======== Records for this exercise ========

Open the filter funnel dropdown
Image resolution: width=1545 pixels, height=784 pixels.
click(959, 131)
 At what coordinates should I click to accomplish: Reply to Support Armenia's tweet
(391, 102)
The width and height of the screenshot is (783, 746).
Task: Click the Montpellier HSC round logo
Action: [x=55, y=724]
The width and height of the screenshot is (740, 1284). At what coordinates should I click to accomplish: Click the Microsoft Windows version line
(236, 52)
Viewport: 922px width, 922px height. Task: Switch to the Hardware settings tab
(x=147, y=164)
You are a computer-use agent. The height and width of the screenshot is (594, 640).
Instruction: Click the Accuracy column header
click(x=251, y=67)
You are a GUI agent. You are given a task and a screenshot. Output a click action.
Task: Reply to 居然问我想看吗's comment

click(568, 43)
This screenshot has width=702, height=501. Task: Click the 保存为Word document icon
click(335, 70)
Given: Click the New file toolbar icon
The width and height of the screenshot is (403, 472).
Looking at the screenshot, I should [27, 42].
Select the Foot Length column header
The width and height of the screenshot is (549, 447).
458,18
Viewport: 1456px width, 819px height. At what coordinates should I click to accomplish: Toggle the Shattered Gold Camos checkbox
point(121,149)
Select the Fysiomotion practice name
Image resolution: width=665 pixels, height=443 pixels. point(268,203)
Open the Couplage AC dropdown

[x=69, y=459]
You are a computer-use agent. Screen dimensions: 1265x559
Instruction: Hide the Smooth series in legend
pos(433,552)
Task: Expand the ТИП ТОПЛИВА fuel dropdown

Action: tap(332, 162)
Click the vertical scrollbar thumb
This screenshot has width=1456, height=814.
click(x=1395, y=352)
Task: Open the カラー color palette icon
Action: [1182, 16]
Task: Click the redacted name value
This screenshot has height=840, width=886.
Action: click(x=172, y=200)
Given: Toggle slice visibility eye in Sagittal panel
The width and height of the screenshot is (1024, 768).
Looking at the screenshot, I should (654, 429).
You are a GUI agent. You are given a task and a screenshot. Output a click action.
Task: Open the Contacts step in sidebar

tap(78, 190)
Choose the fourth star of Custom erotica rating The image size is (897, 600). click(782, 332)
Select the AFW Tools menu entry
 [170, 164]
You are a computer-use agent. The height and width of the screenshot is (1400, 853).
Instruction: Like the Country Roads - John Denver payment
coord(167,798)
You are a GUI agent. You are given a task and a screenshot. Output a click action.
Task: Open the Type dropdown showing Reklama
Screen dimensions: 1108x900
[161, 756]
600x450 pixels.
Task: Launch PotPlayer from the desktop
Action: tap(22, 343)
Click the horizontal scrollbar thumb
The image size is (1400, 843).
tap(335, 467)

========

__What is required__:
Would you restate the material word for word, leaving nothing out?

__Answer to this task__:
Open the filter funnel dropdown
Image resolution: width=1545 pixels, height=784 pixels.
click(959, 131)
 At what coordinates should I click to accomplish: Reply to Support Armenia's tweet
(391, 102)
The width and height of the screenshot is (783, 746).
Task: Click the Montpellier HSC round logo
Action: [x=55, y=724]
The width and height of the screenshot is (740, 1284). At what coordinates should I click to accomplish: Click the Microsoft Windows version line
(236, 52)
Viewport: 922px width, 922px height. Task: Switch to the Hardware settings tab
(x=147, y=164)
You are a computer-use agent. The height and width of the screenshot is (594, 640).
Instruction: Click the Accuracy column header
click(x=251, y=67)
You are a GUI agent. You are given a task and a screenshot. Output a click action.
Task: Reply to 居然问我想看吗's comment

click(568, 43)
This screenshot has width=702, height=501. Task: Click the 保存为Word document icon
click(335, 70)
Given: Click the New file toolbar icon
The width and height of the screenshot is (403, 472).
Looking at the screenshot, I should [27, 42].
Select the Foot Length column header
The width and height of the screenshot is (549, 447).
458,18
Viewport: 1456px width, 819px height. At what coordinates should I click to accomplish: Toggle the Shattered Gold Camos checkbox
point(121,149)
Select the Fysiomotion practice name
Image resolution: width=665 pixels, height=443 pixels. point(268,203)
Open the Couplage AC dropdown

[x=69, y=459]
You are a computer-use agent. Screen dimensions: 1265x559
Instruction: Hide the Smooth series in legend
pos(433,552)
Task: Expand the ТИП ТОПЛИВА fuel dropdown

Action: tap(332, 162)
Click the vertical scrollbar thumb
This screenshot has width=1456, height=814.
click(x=1395, y=352)
Task: Open the カラー color palette icon
Action: [1182, 16]
Task: Click the redacted name value
This screenshot has height=840, width=886.
Action: click(x=172, y=200)
Given: Toggle slice visibility eye in Sagittal panel
The width and height of the screenshot is (1024, 768).
Looking at the screenshot, I should (654, 429).
You are a GUI agent. You are given a task and a screenshot. Output a click action.
Task: Open the Contacts step in sidebar

tap(78, 190)
Choose the fourth star of Custom erotica rating The image size is (897, 600). click(782, 332)
Select the AFW Tools menu entry
 [170, 164]
You are a computer-use agent. The height and width of the screenshot is (1400, 853).
Instruction: Like the Country Roads - John Denver payment
coord(167,798)
You are a GUI agent. You are given a task and a screenshot. Output a click action.
Task: Open the Type dropdown showing Reklama
Screen dimensions: 1108x900
[161, 756]
600x450 pixels.
Task: Launch PotPlayer from the desktop
Action: tap(22, 343)
Click the horizontal scrollbar thumb
The image size is (1400, 843).
tap(335, 467)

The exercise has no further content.